- _WRITTEN REQUEST 1_
Answer these questions using the grooming thread:
(a) What does NaeNae87 put on pink noses prone to sunburn?
(b) How much baby oil goes into the no-suds body rinse?
(c) What does AriatChick772 use for bad tangles?
[Start PASSAGE]
# Homemade gooming products?



## NaeNae87 (Feb 26, 2013)

Not so much home made, but an alternative to horse specific products... 

I use Lucas's PawPaw Ointment on cuts, scrapes, bites, rug rub etc. 

I use zinc from the chemist on pink noses prone to sunburn.


----------



## caseymyhorserocks (Apr 5, 2010)

Apple Cider Vinegar is magnificent. Spray it on hooves for thrush buster, spray it on mane for conditioner, coat for sort of fly spray and conditioner. Put some in water a couple weeks before a horse show and deter flies from the water, and cover up the smell and taste of weird water at a horse show (also use juice). It is supposed to be good for horse wounds as well and horse skin funguses and such. I have heard when fed to horses it can help calm them down and help ulcers (and also aggravate ulcers).


----------



## SaddleStrings (May 15, 2012)

I just found a recipe for a no suds body rinse, and i tried it out too! 

Here's what you do: Fill a gallon jug or bucket with water, add 2 tablespoons of baby oil, 2 table spoons of liniment, and 2 tablespoons of Calgon water softener. I found this on Cherry Hill's website. It gently removes dried sweat and dirt, helps relax their muscles after a hard workout, cools them off when its hot, and it smells great too!


----------



## strackjr (Jul 4, 2013)

Bacon Grease..I know its gross.. But works well on mains and tails for condotioning


----------



## WhyAHorseOfCourse (May 28, 2013)

I use coconut oil as a mane/tail conditioner, it's worked really well for me so far! I also second the vinegar. I use it with some water as an occasional rinse, it gives the hair a little extra shine.


----------



## Brenna Lee (Aug 10, 2012)

I make a homemade fly spray that consists of:
Apple Cider Vinegar
Dish Soap
Lemon Juice
And you can add SkinsoSoft as well.

Other than that I use APCV as thrush buster when the conditions are continuously wet.


----------



## neon (Jul 16, 2013)

Homemade conditioner:
-ACV
-Water
- Coconut oil

FLy spray
-ACV
-Listerine
-Pine sol
-Water


----------



## mrstorres2566 (Apr 25, 2013)

FLY SPRAY

3/4 cup apple cider vinegar
15 drops Eucalyptus Oil
15 drops Peppermint Oil
15 drops Tea Tree Oil
32 oz spray bottle
water


HORSE LINIMENT

3 TBSP pure aloe vera
1 cup witch hazel
3 cups epsom salt
30 drops Eucalyptus oil
30 drops Peppermint oil
1 gallon water

I dip a sponge in it and run it over sore and tired muscles. My horse always nickers qiuetly when I rub in on his back, neck, atlas and withers. The strong smell also helps deter mosquitoes and flies.


----------



## ridemcowgirl069 (Jul 29, 2013)

For really bad tangles in manes and tails I mix just a little squirt of my own conditioner and mix it in a spray bottle with water. My horses are at home so it really helps when I don't feel like driving 20 miles to the tack store just to get a few tangles out. All I have to do is walk to my bathroom lol
_Posted via Mobile Device_


----------



## AriatChick772 (Feb 13, 2013)

WD-40 for bad tangles.. works better than anything.
_Posted via Mobile Device_


----------
[End PASSAGE]
[Start RECORD SET]
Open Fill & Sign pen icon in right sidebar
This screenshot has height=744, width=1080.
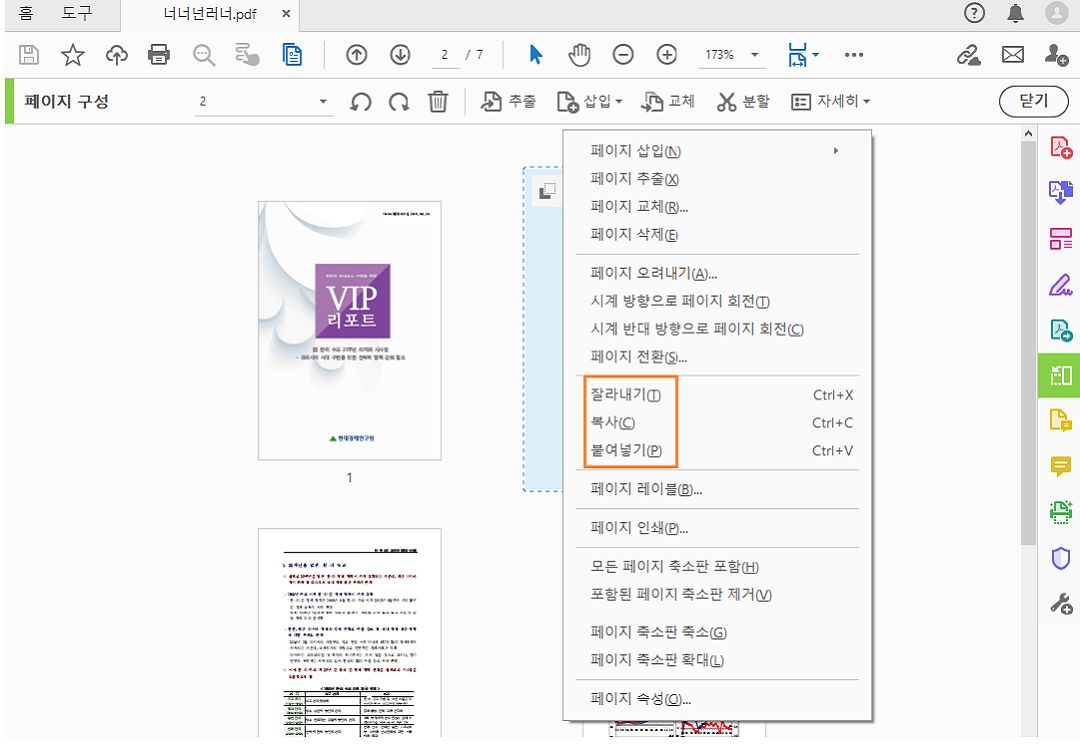point(1061,285)
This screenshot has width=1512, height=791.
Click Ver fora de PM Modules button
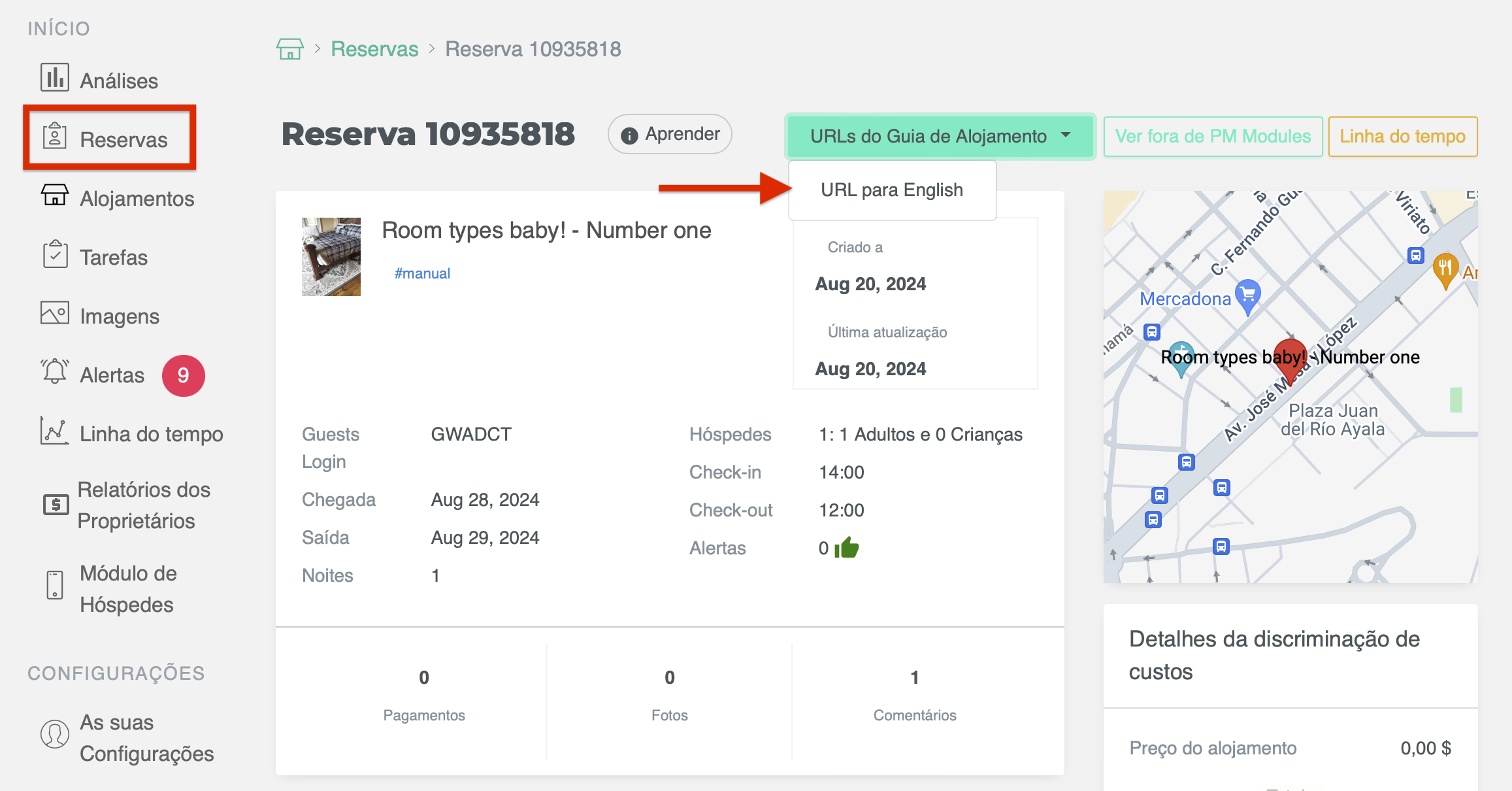pyautogui.click(x=1212, y=136)
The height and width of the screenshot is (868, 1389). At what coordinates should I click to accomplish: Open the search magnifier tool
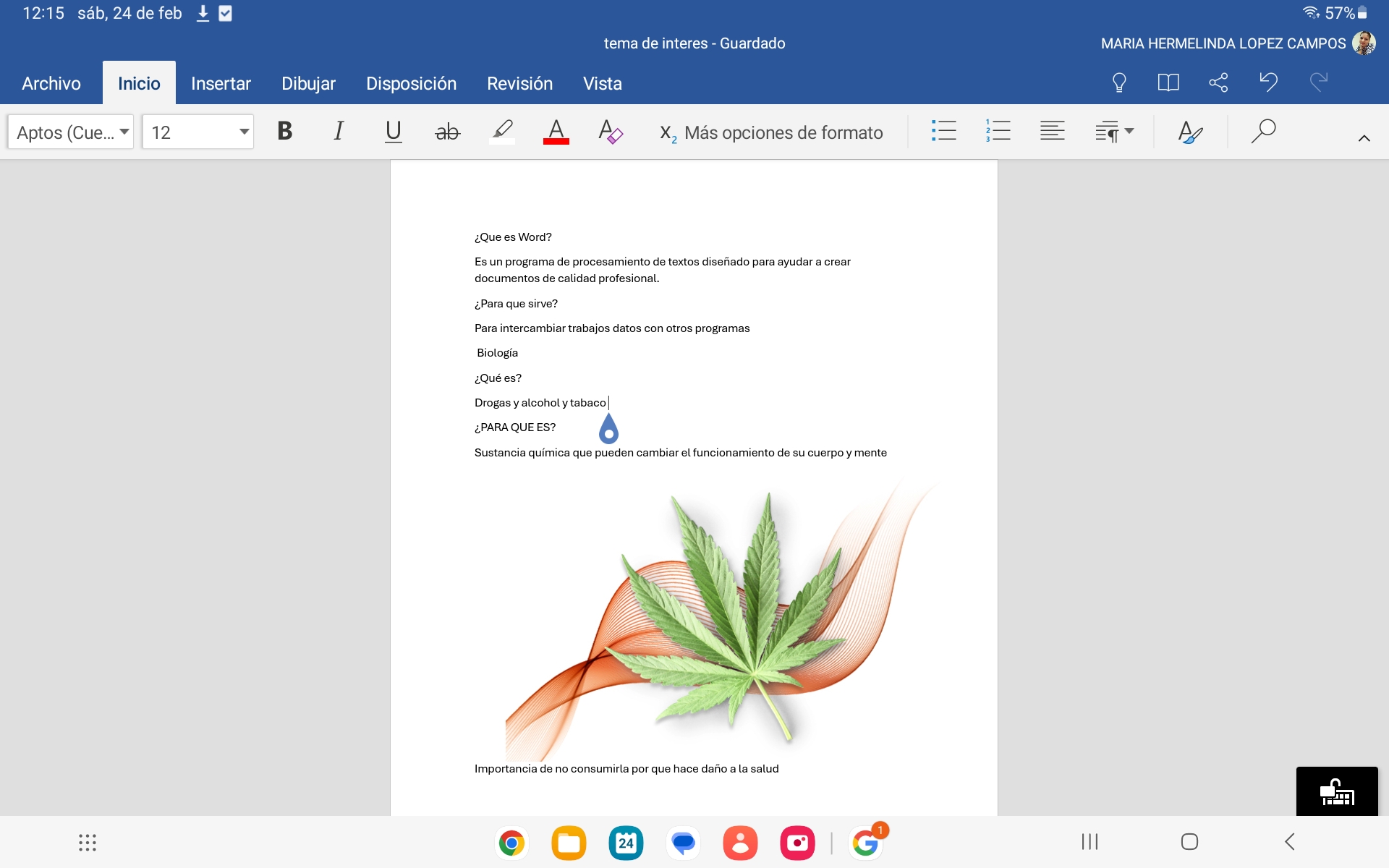(1263, 132)

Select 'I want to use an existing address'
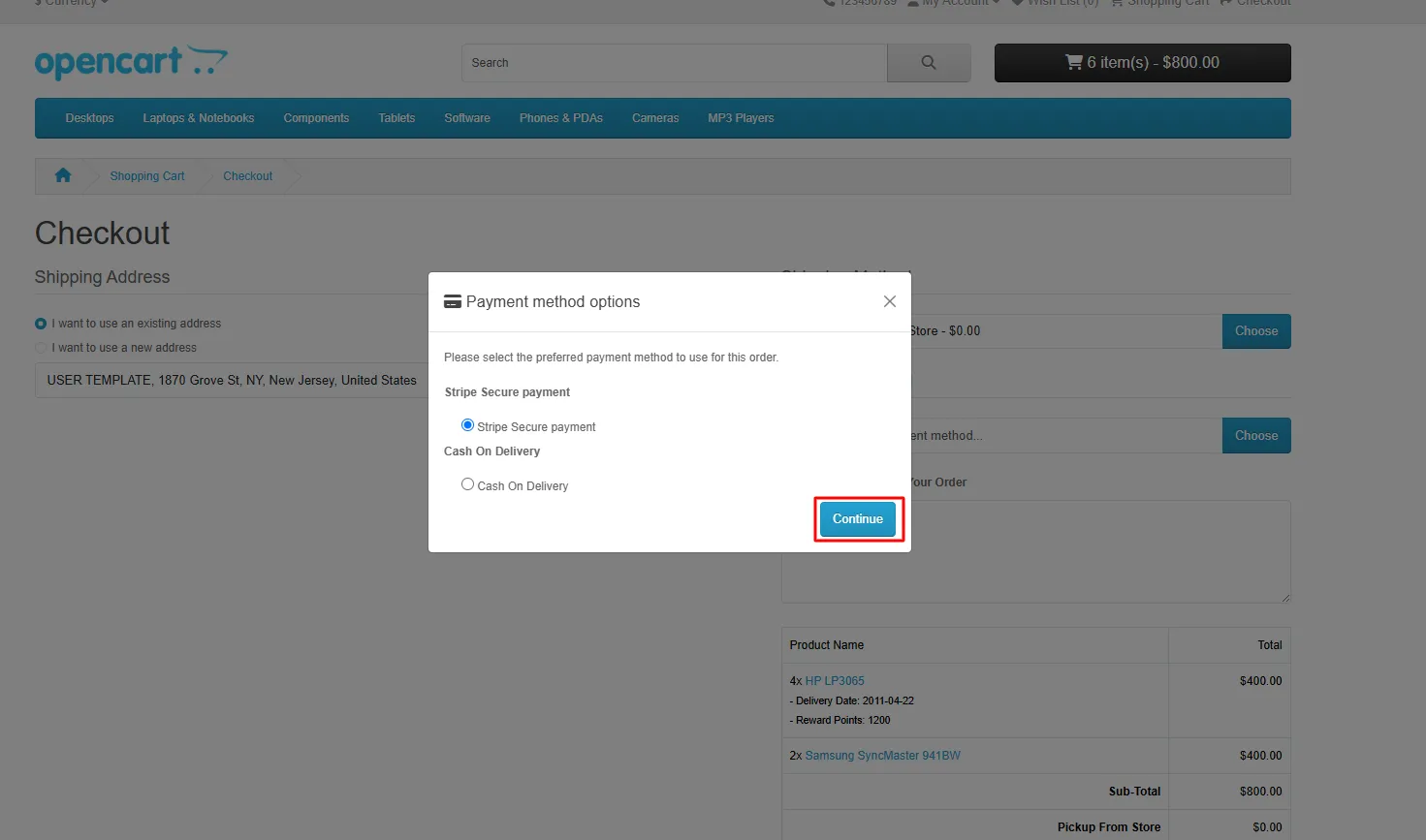41,324
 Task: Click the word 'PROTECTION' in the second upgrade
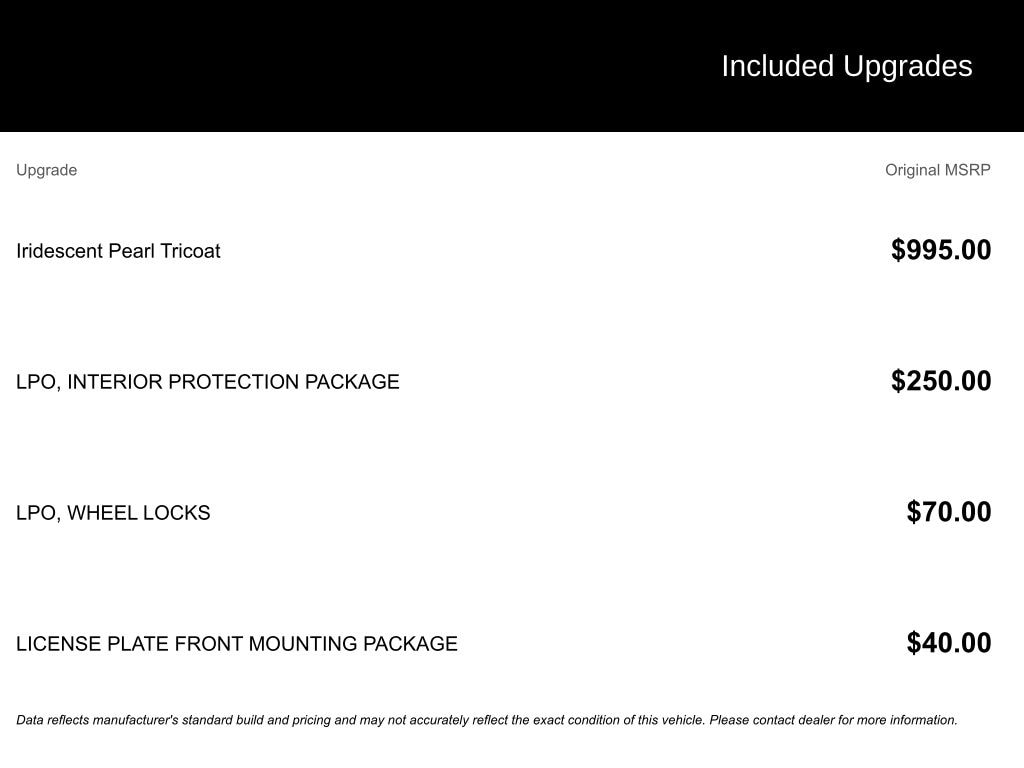pos(233,382)
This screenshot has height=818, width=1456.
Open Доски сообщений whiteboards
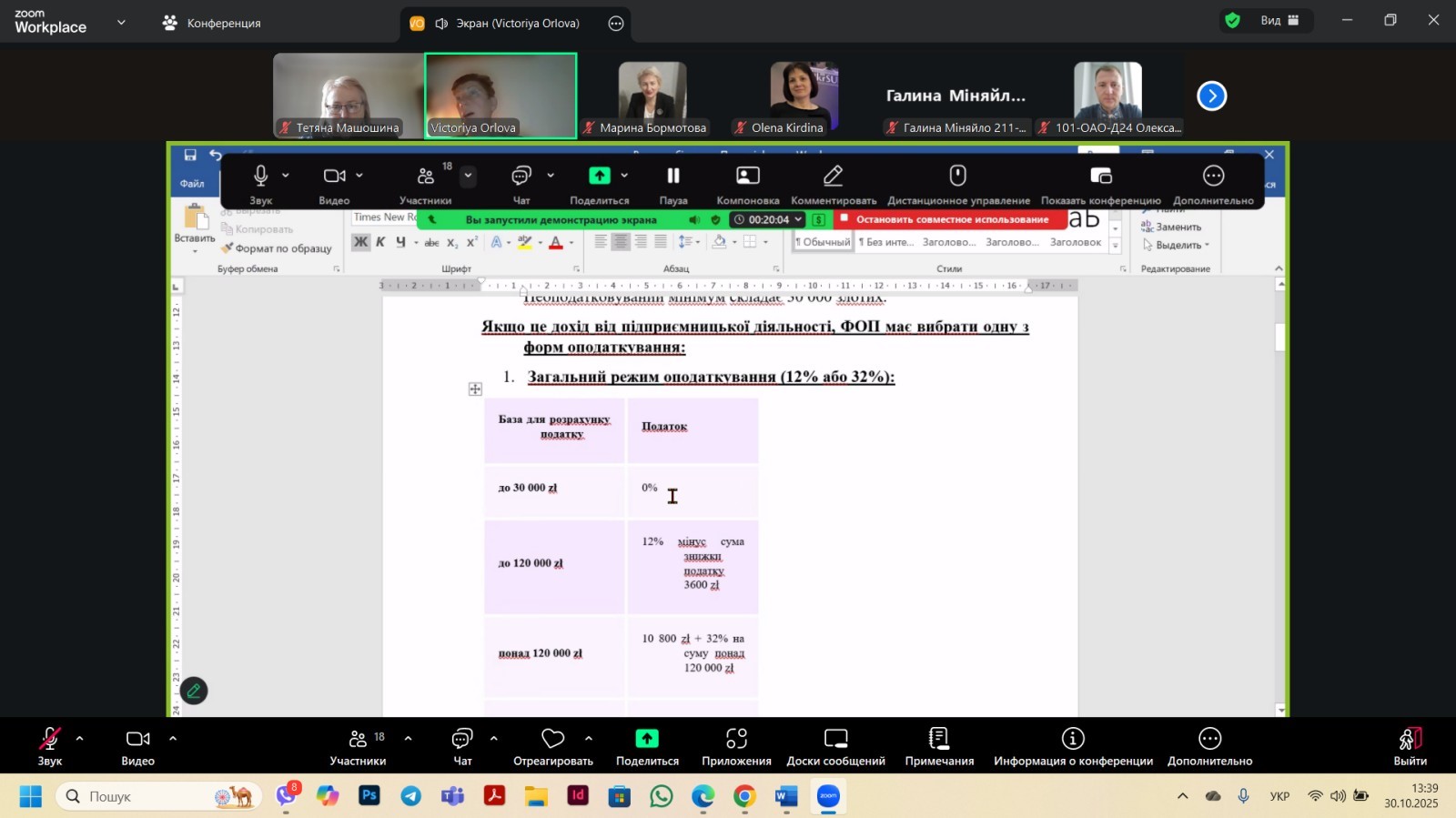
[End RECORD SET]
- _WRITTEN REQUEST 2_
Convert the source records listing into a JSON list of strings, with one string for each line and no blank lines. Leave the pictures out.

- _FULL ANSWER 1_
(a) Zinc from the chemist.
(b) 2 tablespoons.
(c) WD-40.

- _FULL ANSWER 2_
[
  "Open Fill & Sign pen icon in right sidebar",
  "This screenshot has height=744, width=1080.",
  "point(1061,285)",
  "This screenshot has width=1512, height=791.",
  "Click Ver fora de PM Modules button",
  "pyautogui.click(x=1212, y=136)",
  "The height and width of the screenshot is (868, 1389). At what coordinates should I click to accomplish: Open the search magnifier tool",
  "(1263, 132)",
  "Select 'I want to use an existing address'",
  "41,324",
  " Task: Click the word 'PROTECTION' in the second upgrade",
  "pos(233,382)",
  "This screenshot has height=818, width=1456.",
  "Open Доски сообщений whiteboards"
]